Além da elaboração formal, Gilberto Mendonça Teles não descuida dos sentimentos divertidos e espirituosos do viver cotidiano

Heloisa Helena de Campos Borges

Especial para o Jornal Opção

É comum a discussão sobre a incompatibilidade da poesia e o mundo de hoje, esse mundo pragmático, materialista em que fazer poemas significa criar um oásis de lirismo e emoção, alienado das transformações histórico-políticas ou dos problemas sociais e econômicos, que desgastam a humanidade.

Quantas vezes a compreensão da composição poética é questionada, por se apresentar alicerçada em metáforas, simbologias, metalinguagem, enfim, construções sofisticadas que temperam a atividade literária e, muitas vezes, fazem o leitor se desinteressar por tais jogos linguísticos, deixando-o distanciado do entendimento da beleza dos poemas.

O fato é que a sociedade brasileira é formada por um grande percentual de pessoas sem noções específicas sobre poética, porém capazes de ouvir e de apreciar um poema, quando ele as faz se sentirem integradas, universalizadas e perpetuadas.

Mas é possível pensar numa poética em que a linguagem comum possa ser recurso estilístico da Criação e do Belo?

Gilberto Mendonça Teles: crítico literário e poeta | Foto: Euler de França Belém/Jornal Opção

Segundo Mário da Silva Brito, “Gilberto Mendonça Teles pertence a um grupo de poetas cuja poesia chega via apurado trabalho intelectual e fruto de incansável pesquisa da linguagem”.

Sem dúvida, é visível tal elaboração formal, pois estudioso atento da Estética, Poética, História, Linguística, entretanto, Gilberto Mendonça Teles demonstra, com invejável habilidade, não apenas o entrelaçamento dessas ciências, mas também, os sentimentos divertidos e espirituosos do viver cotidiano, cuja combinação é marcante na sua arte poética.

É inegável também que, se à princípio, a poesia de Gilberto Mendonça Teles era parnasiana, ao longo do tempo, ela se vestiu de sons, de cores e ganhou sabores.

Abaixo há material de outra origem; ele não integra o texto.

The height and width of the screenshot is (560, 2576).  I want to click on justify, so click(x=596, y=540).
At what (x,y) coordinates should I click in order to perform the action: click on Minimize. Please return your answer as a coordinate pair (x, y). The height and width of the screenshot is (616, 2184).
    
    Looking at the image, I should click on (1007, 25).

Se houve uma fase de muita construção, de incontestável erudição e hermetismo, com o livro Saciologia Goiana, publicado em 1982, a poesia de Gilberto Mendonça Teles ganha novo colorido ao apresentar uma mistura de tons que combina, além dos recursos sonoros e semânticos já utilizados, nuances do jocoso e muita ironia, criando um discurso bem traçado, ora crítico, ora picante, onde perambulam musas, sacis, personagens comuns e a beleza simples da linguagem informal de quem conta causos, como está explicito nos versos abaixo:

Faço boca-de-pito para a fala descansada

da gente que proseia

que faz questão de prosear na sala

sob o silêncio oleoso da candeia

Vários poemas de Saciologia Goiana são também uma forma de historiar Goiás, falar do seu povo, dos seus rios, da culinária, pescaria, numa linguagem poética saborosa, que se desenvolve fincada no coloquial.

Portanto, ao longo dos anos, muitas fases podem ser distinguidas no fazer poético de Gilberto Mendonça Teles. Ele mesmo deixa isso claro nos versos do poema Língua, que, no terreno movediço da poesia, tanto pode se referir à transformação ao nosso idioma, quanto àquela das suas composições. Basta trocar a palavra língua, por Minha Poesia:

Língua/(Minha poesia)     

Esta língua (Minha Poesia) é como um elástico

que espicharam pelo mundo

no início era tensa,

de tão clássica

Com o tempo, se foi amaciando,

foi-se tornando romântica,

incorporando os termos nativos

e amolecendo nas folhas de bananeira

as expressões mais sisudas.

 

Um elástico que já não se pode

mais trocar de tão gasto;

nem se arrebenta mais, de tão forte.

Um elástico assim como é a vida

que nunca volta ao ponto de partida.

Depois de tudo que se pretendeu apontar sobre a poesia de Gilberto Mendonça Teles, poeta que, segundo seus próprios versos, confessa que:

o mar não me lavou: os meus cuidados

(o que era ruim, o que era bom demais)

ficaram por aí, pelos cerrados

à sombra dos paus-terra, de Goiás.

resta-nos aguardá-lo, em Goiás, esta terra, esta gente que lhe oferece motivos, novos “trieiros” e sempre, sempre calor, que nele inspira: Poesia.

Heloisa Helena de Campos Borges, crítica literária, é colaboradora do Jornal Opção.